Brand auf Schloss Elmau:"Wir haben noch Glück gehabt"

Das traditionsreiche Alpen-Schloss Elmau ist bei einem Brand zu einem großen Teil zerstört worden. Mehr als 400 Gäste und Angestellte mussten aus dem brennenden Hotel fliehen.

Im weißen Bademantel steht eine Frau vor dem brennenden Schloss Elmau in Krün in den Alpen. "Alles ist weg. Aber wenigstens sind wir mit dem Leben davon gekommen", sagt die etwa 40-jährige Touristin aus der Nähe von Düsseldorf.

Hinter ihr züngeln Flammen aus dem Dach des Nobelhotels. Als am Sonntagmorgen der Feueralarm ausgelöst wurde, schliefen mehr als 400 Menschen in dem Denkmal geschützen Gebäude. Acht von ihnen wurden leicht verletzt, dazu noch zwei Feuerwehrmänner. Noch am Sonntagnachmittag stehen Teile des Hotels lichterloh in Flammen.

Das Dach droht einzustürzen.

Im Dachgeschoss-Zimmer 165 hatte der ehemalige Geschäftsführer des Hotels gegen 5.30 Uhr einen Defekt an seiner Heizdecke bemerkt. Der 91-Jährige ruft seine Betreuerin zur Hilfe. Als diese eintrifft, steht der Raum bereits in Flammen. Was folgt, ist Flucht und Angst: "Wir sind durch das Fenster gestiegen und über das Dach zu einem anderen Fenster wieder ins Haus gekommen", schildert eine Mutter, wie sie sich und ihre beiden kleinen Kinder vor den Flammen rettete.

Einige Hotelgäste laufen von Zimmer zu Zimmer, rufen immer wieder "Feuer, Feuer", um die Schlafenden zu wecken.

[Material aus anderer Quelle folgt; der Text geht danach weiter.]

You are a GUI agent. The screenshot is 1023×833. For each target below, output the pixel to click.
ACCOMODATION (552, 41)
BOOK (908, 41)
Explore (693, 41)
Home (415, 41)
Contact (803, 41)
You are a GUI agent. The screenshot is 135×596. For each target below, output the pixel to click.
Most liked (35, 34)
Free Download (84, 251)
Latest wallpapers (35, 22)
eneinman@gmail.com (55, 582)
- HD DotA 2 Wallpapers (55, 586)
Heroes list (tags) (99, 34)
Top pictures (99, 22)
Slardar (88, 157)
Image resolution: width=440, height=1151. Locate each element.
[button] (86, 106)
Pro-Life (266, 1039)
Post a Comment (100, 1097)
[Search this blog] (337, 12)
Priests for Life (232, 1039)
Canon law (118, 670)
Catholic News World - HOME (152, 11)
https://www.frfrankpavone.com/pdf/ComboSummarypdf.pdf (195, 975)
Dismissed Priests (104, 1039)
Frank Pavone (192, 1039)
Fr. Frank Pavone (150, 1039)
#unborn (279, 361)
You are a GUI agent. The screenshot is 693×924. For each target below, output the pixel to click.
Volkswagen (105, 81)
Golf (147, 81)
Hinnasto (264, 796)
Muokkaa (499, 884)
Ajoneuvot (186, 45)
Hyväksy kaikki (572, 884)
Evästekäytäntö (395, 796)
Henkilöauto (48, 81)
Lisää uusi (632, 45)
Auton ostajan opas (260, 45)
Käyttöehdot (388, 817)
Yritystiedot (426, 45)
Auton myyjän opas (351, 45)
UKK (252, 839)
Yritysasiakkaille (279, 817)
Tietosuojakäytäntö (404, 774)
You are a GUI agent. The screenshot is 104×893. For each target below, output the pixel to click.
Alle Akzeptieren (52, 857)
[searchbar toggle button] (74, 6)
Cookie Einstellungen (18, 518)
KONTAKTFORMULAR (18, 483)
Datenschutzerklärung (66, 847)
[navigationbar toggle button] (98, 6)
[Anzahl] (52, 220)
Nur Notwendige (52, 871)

Nach der Rettungsaktion sind kritische Stimmen zu hören: Der Alarm und die Lautsprecheranlagen seien nicht besonders laut gewesen, heißt es.

"Ich bin froh, dass niemandem etwas passiert ist. Die Erleichterung ist groß", sagt Geschäftsführer Dietmar Müller-Elmau, als alle Menschen das Gebäude verlassen haben.

In Nachthemden und Bademänteln stehen die Hotelgäste vor dem Gebäude. Die meisten sind gefasst. "Wir haben noch Glück gehabt", ist der einhellige Tenor. Busse bringen einen Teil der Gäste ins nahe gelegene Gut Elmau, später werden alle 400 Menschen in der Kaserne in Mittenwald untergebracht. Feldlager, warme Getränke und Kleidung werden herbeigeschafft. Die meisten konnten ihr Gepäck nicht retten.

Das ganze Ausmaß des Brandes wird erst Stunden später deutlich. Zuerst wird das dreistöckige Dachgeschoss im Südflügel ein Raub der Flammen, dann breitet sich das Feuer auf die oberen Stockwerke des Westflügels aus. Am Vormittag haben die 300 Feuerwehrmänner den Brand zeitweise unter Kontrolle.

Als sie jedoch Teile des Daches entfernen, um einzelne Glutnester zu erreichen, flammt das Feuer erneut auf. "Es brennt wieder lichterloh", verkündet die Polizei am Mittag.

Am Nachmittag steht dann auch das Dachgeschoss im Nordflügel in Flammen. Die unteren Etagen sind vom Löschwasser schwer beschädigt.

Die Feuerwehrleute dürfen das Gebäude jetzt nicht mehr betreten - akute Einsturzgefahr. Die Polizei spricht von einem Schaden in Millionenhöhe. "Was mich wundert, ist, dass das Feuer sich so ausbreiten konnte, und die Feuerwehr dem Feuer nur hinterherlöscht", sagt Müller-Elmau. Eigentlich habe das alte Gebäude über Brandschutzwände verfügt. Dennoch war der Brand nicht aufzuhalten.

Das traditionsreiche Alpenschloss Elmau war im Jahr 1916 erbaut worden. Unter der Führung von Müller-Elmau avancierte es seit 1997 zum Nobelhotel mit 170 Zimmern, Suiten und Appartementes. Zudem entwickelte sich das Schloss zum intellektuellen Zentrum und Musikforum. Prominente Wissenschaftler und Politiker aus der ganzen Welt kamen, um an international beachteten Symposien teilzunehmen.

Gäste aus Israel und den USA quartierten sich regelmäßig in Elmau ein. Bereits als das Hotel am Sonntagnachmittag noch brennt, geht Geschäftsführer Müller-Elmau von einem "Totalschaden" aus.